2012年7月分の調査結果は概要的には次の通り。

・現状判断DIは前月比プラス0.4ポイントの44.2。
 →4か月ぶりの上昇。「やや良くなっている」がいくぶん増えたが、「やや悪くなっている」も増えている。
 →家計では乗用車受注の一服感や百貨店などの夏物の販売が低調だったものの、気温の上昇と共に飲料などの売れ行きが堅調さを見せて上昇。企業は円高の影響は引き続き大きいが、一部で受注増があり上昇。雇用は一服感を受けて低下。

・先行き判断DIは先月比でマイナス0.8ポイントの44.9。
 →復興需要の期待がある一方、夏の電力不足問題、エコカー補助金の反動、消費税引き上げに絡むマインド低下から、全部門で低下。
今月は先月から転じて現状がプラスに転じたが、その値はわずかに0.4ポイント。標準値の50.0には程遠い結果となっている。特に構成比において「やや良くなっている」が増えているが、同時に「やや悪くなっている」も増加する動きを見せているのが気になる。

やや下値でのもみ合い開始か。先行き判断では一つの節目が
それでは次に、それぞれの指数について簡単にチェックをしてみよう。まずは現状判断DI。

景気の現状判断DI
↑ 景気の現状判断DI

今回発表分では上昇・下降の項目が入り乱れており、また「飲食関連」のプラス5.1をのぞけば変動幅も小さい。状況的にはもみあいの様相を呈していることが分かる。雇用関係はかろうじて基準値50超を維持しているが、それ以外は全項目で40台での値動きで、あまり好ましいものとはいえない。

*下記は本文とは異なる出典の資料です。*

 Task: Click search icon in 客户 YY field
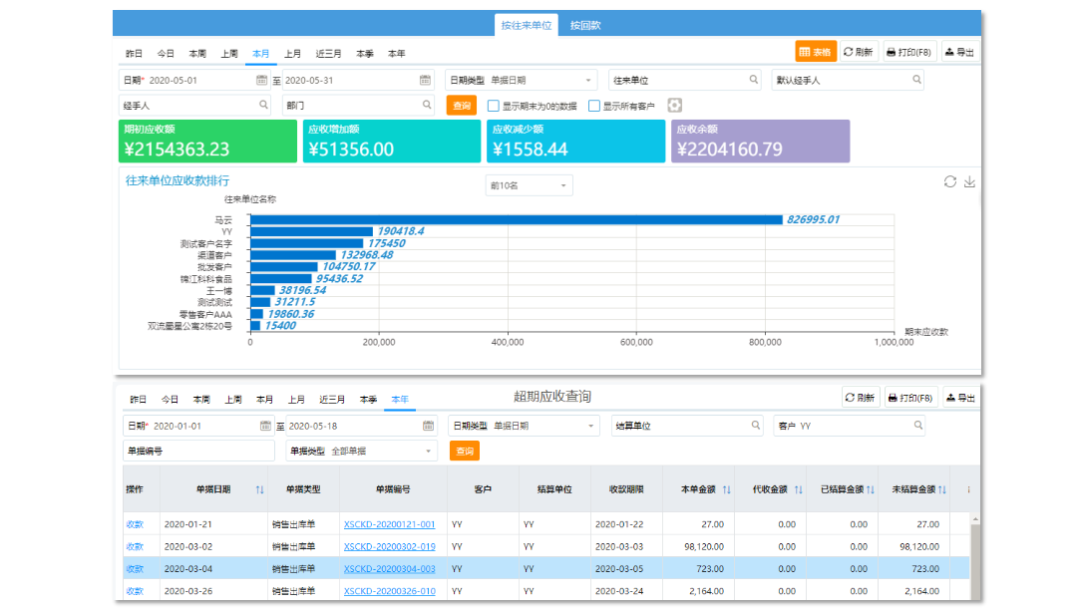[915, 426]
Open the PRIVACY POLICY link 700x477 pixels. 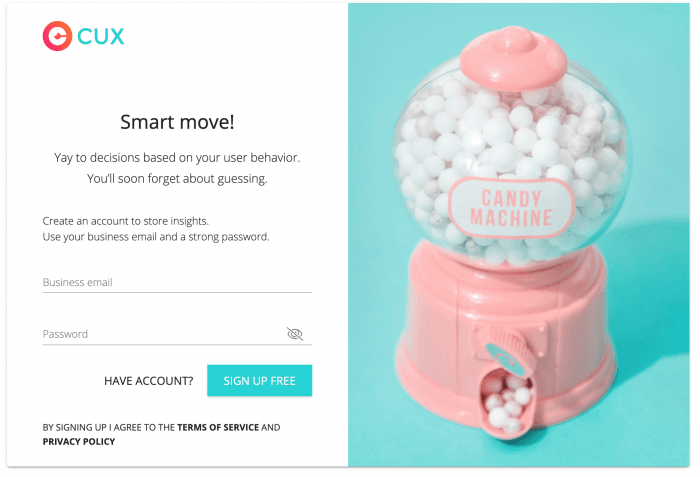pyautogui.click(x=79, y=442)
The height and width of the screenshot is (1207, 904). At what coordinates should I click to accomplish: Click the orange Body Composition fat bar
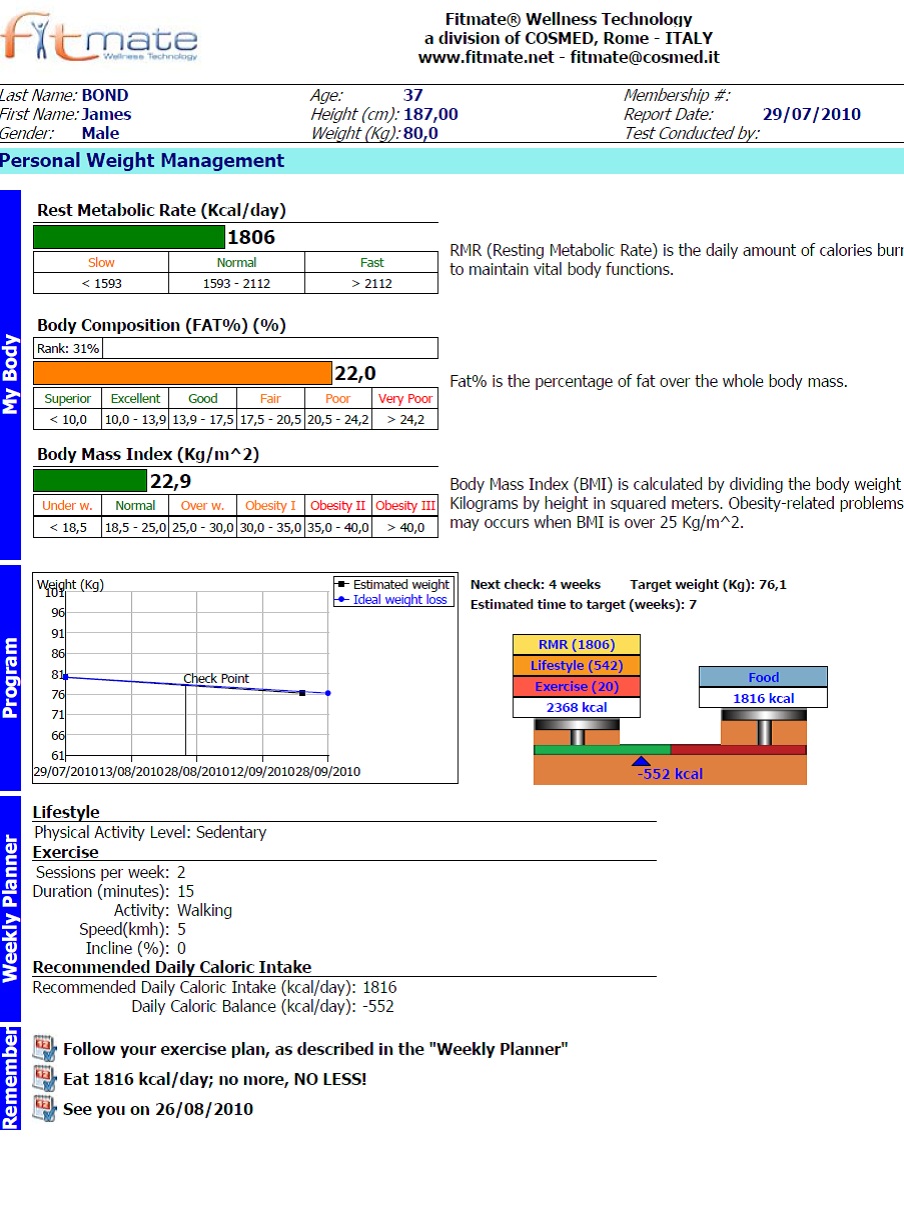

続いて景気の現状判断DIを長期チャートにしたもので確認。主要指数の動向のうち、もっとも下ぶれしやすい雇用関連の指数の下がり方が分かりやすいよう、「前回の」(つまり2001年当時の)下げの最下層時点の部分に赤線を追加している。

2000年以降の現状判断DIの推移(赤線は当方で付加)
↑ 2000年以降の現状判断DIの推移(赤線は当方で付加)

グラフを見ればお分かりのように、2007年夏以降の「金融危機」ですでに下落傾向が見られたが、2008年後半以降いわゆる「リーマン・ショック」をきっかけに、各指標は直近過去における不景気時代(ITバブル崩壊)の水準を超えて下落。2008年12月前後でようやくその動きも落ち着く状態となった。その後は大きく戻しを見せたものの基準値50までには戻らず、以降は50を天井とする形で小さな上下変動を見せていた(2010年頭から2011年2月あたりまで)。

しかし2011年3月において、東日本大地震・震災の影響を受けて全項目が、単月ではリーマンショックを超える勢いで下落する。幸いにもその後の回復ぶりも記録的な上昇カーブとなり、同年7月分では震災直前の水準にまで戻す形となった。合計値で50を大きく超えたのは2007年夏の金融危機以来のことだが、これは震災による大急落のリバウンドの色合いが強い。

そして「リバウンド」が(ダイエット以外では)長続きしない世の常の通り、8月以降は失速し、再び50を割り込んでいた。一時は戻しを見せる雰囲気もあったが、今月は3か月前から続く下落基調を完全に払しょくすることはできず、この水準でのもみ合いを想像させる動きを見せている。雇用関連はかろうじて50超を維持しているが、あとがあまり残されていない。

・2010年に入り、
下落から反転の傾向へ。
・「雇用と全体の下落逆転」は
確認ずみ。
・もみ合いをこなしながら
回復をうかがう状況だった。
・東日本大地震による震災が
すべてを吹き飛ばし
急降下状態に。
・震災前までの状況に
リバウンド的な回復をしたが、
間もなく失速。
そして低迷、再下落から低迷へ。
「前回(2001年-2002年)の景気後退による急落時には、家計や企業、雇用動向DIの下落にずれがあった。それに対し、直近の金融危機以降リーマンショック時の大幅な下落期(2007年後半-2008年中)では一様に、しかも急速に落ち込んでいる」状態だったことはグラフの形から明確に判断できる。そしてその現象が「世界規模で一斉にフルスピードで景気が悪化した」状況で、互いの数字の下落度合いにズレる余裕すら与えられなかったことを表しているのは、これまでに説明した通り。その後は「水準値50にすら届かない下方圏でのもみ合い」が続いている状態だった。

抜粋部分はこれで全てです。